Tuesday, June 25, 2013

SLO County Power Outage

 Sunday night in San Luis Obispo, we experienced a very odd brown-out / black-out condition for several hours. I was walking over to a friend's apartment, when suddenly all of the street lights went out. This by itself isn't a very odd failure, but then immediately Marcel (who has been crashing on my couch) calls me on the W6BHZ repeater and asks if it's normal for my apartment's wall power to drop to 75VAC.

It very much is not normal. My apartment's wiring is bad, and often sags several volts (120->115VAC), but 75 is ridiculous. I look around for the nearest lighted window, and yeah, SLO power is grossly missing volts. Other amateur radio operators jump on and confirm with their multimeters that voltages across SLO are varying from 70-80VAC.

The county-wide SLOECC repeater was having the same sort of conversation, but wasn't scaling anywhere near as well as on our local campus repeater. We clearly needed a net control operator to get people to stop talking over each other and only pass useful information on such a long-range channel.  Sadly, it didn't sound like any of the other ECCs were activating, so over the W6BHZ repeater we organized a carload of hams to get to the club's ECC-16 on campus.
While they were en-route to campus, I talked Marcel through how to operate one of my latest projects, which is an emergency 12VDC system for my apartment. All of my routers, my radio, my USB power strip, and some LED lighting are all run off of a 17Ah lead acid battery in case of lost power. I had actually just done some of the major wiring for this project Sunday afternoon, so all Marcel had to do was by-pass the unfinished change-over controller from wall to battery power.

This meant that my apartment had Internet, WiFi, emergency LED lighting, and USB power (which came in handy when more hams showed up at my apartment with dead cell phones). Marcel was then able to activate the SLOECC net until we were able to spool up the campus ECC on generator power.
The project isn't completely finished yet. I'm having some noise issues with the long 12VDC runs throughout my apartment (which is piggy-backed on some of my 100bT Ethernet links using passive PoE injectors), and the 17Ah battery really isn't big enough. Between the routers and lighting, the system draws two amps before you factor in transmitting on the radio and >10W of cell phone charging. I have a 400Ah flooded pack ready to be added to the system, but need to route wire between my patio and my bedroom distribution point.

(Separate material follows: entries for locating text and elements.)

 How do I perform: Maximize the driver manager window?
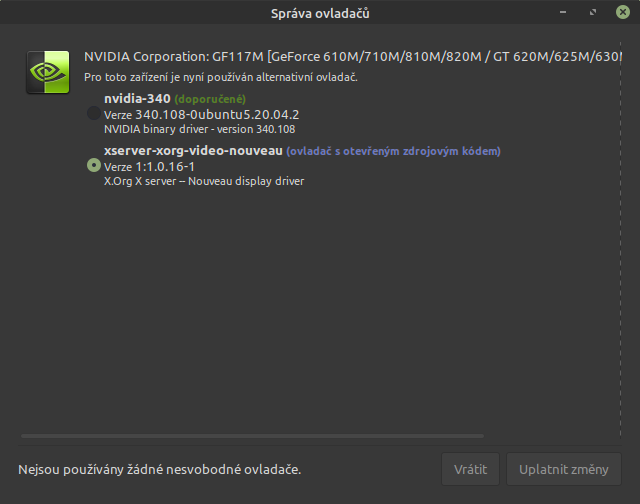[x=593, y=13]
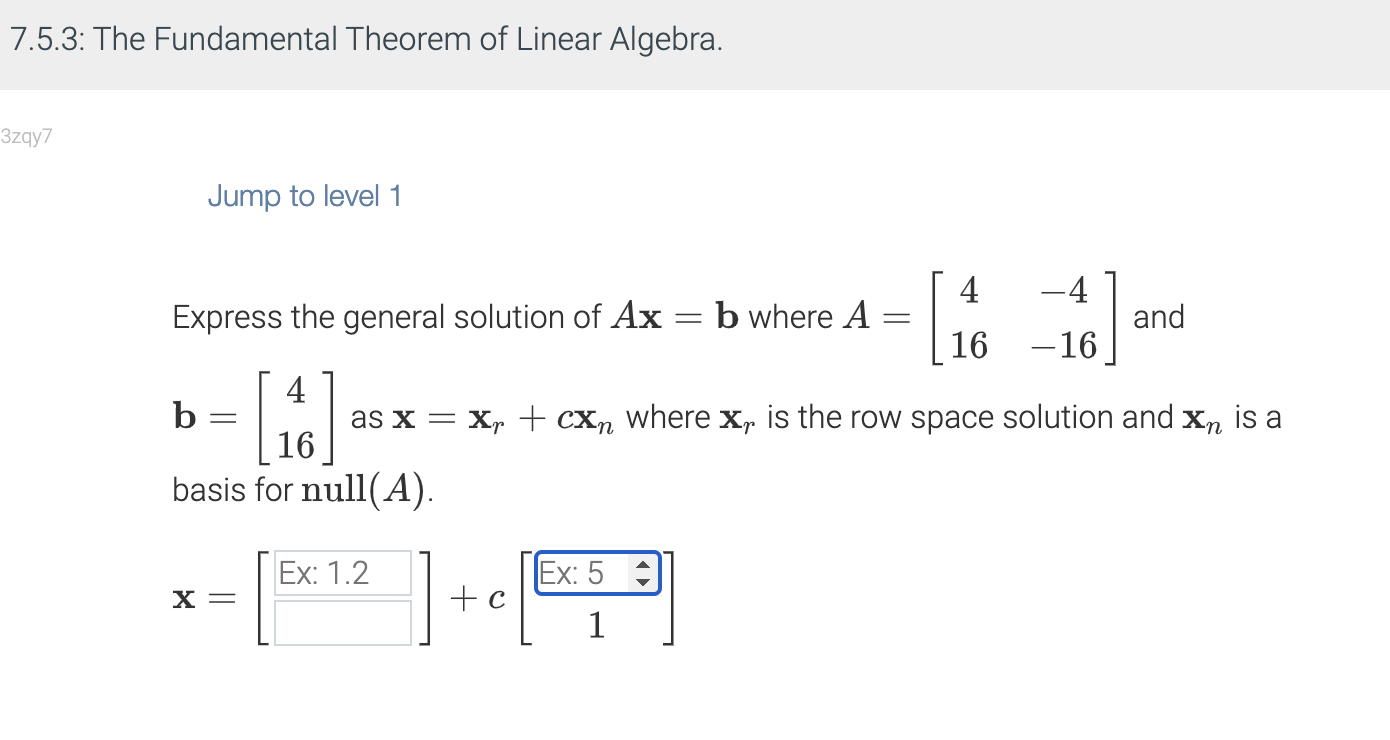Click the activity code 3zqy7
This screenshot has height=740, width=1390.
27,136
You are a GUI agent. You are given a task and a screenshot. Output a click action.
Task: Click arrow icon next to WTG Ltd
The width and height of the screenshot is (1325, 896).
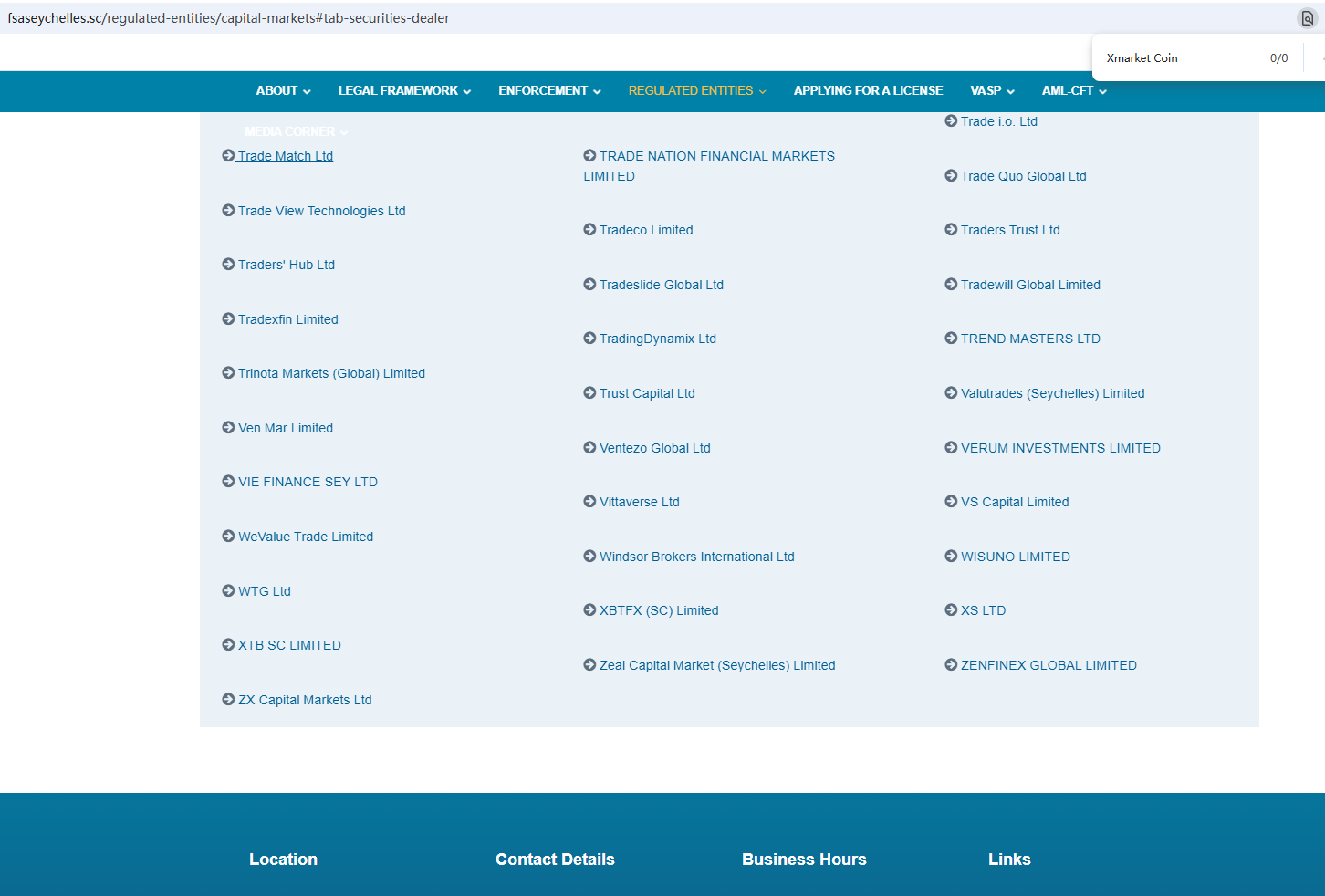pos(228,591)
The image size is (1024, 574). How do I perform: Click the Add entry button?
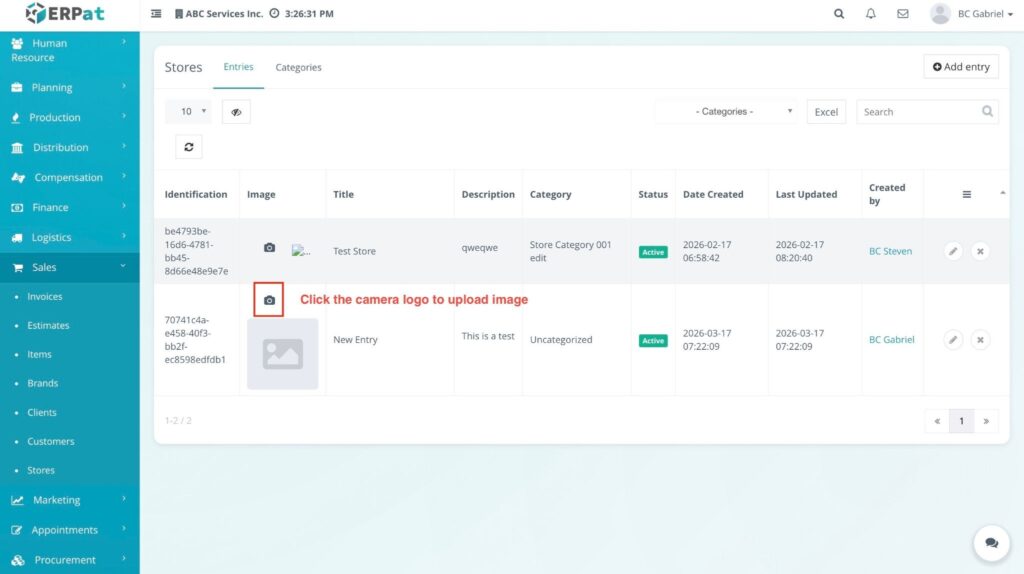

My landlord wouldn't mind me drilling some holes, right?

The biggest lesson to take away from this event was probably the USB power issue. We have backup power for the radios and lights, but clearly the next generation of ECCs need to put more thought into how to keep everyone's mobile devices charged. We were lucky that this was only a single-evening event, since my system was down to 11.7V by the end of the evening, which was just above my 11.5V cut-off voltage, and our ECC didn't have any additional gasoline for the generator after what was in the tank. The extra 15W of cell phone charging load on top of the 20W of routers and lights was higher than my original power budget had planned for, and made a huge difference.

I'm now designing a high efficiency and high power/port count USB charging station, as an improvement to my USB power strip, which is only powerful enough to fast charge a single smartphone at a time. It's going to be based around one of CUI's quarter brick DC-DC converters, which they were kind enough to give me last month.


  1. Crazy, power outages can be crippling in both rural and urban environments. My current home has exclusively electric appliances so we have to abandon ship in the event of power failures during inclement weather. I grew up in a rural environment so we had a second panel and a generator for when the power cut out and mostly gas appliances.

  2. The power system in the U.S. is more like a third world power system than anything at the current moment.

    My dream right now is to start a co-operative and build a 3mW turbine with a 5mW storage array next to it. In essence it would cut National Grid out of the picture. Cost right now is about $18,000 but would cover close to 500 or so homes with about 5kW. I have yet to check into what federal and state breaks we'd get.

    And this past winter we went FOUR days without power in the god damned Capitol city.

    Utility providers need to bury every bit of cable. The storms aren't getting any weaker.

  3. Forty years ago I was an emergency radio operator for Civil Air Patrol. It is good to know there are still people like you and your club to help us through disasters. Besides, it's a lot of fun isn't it.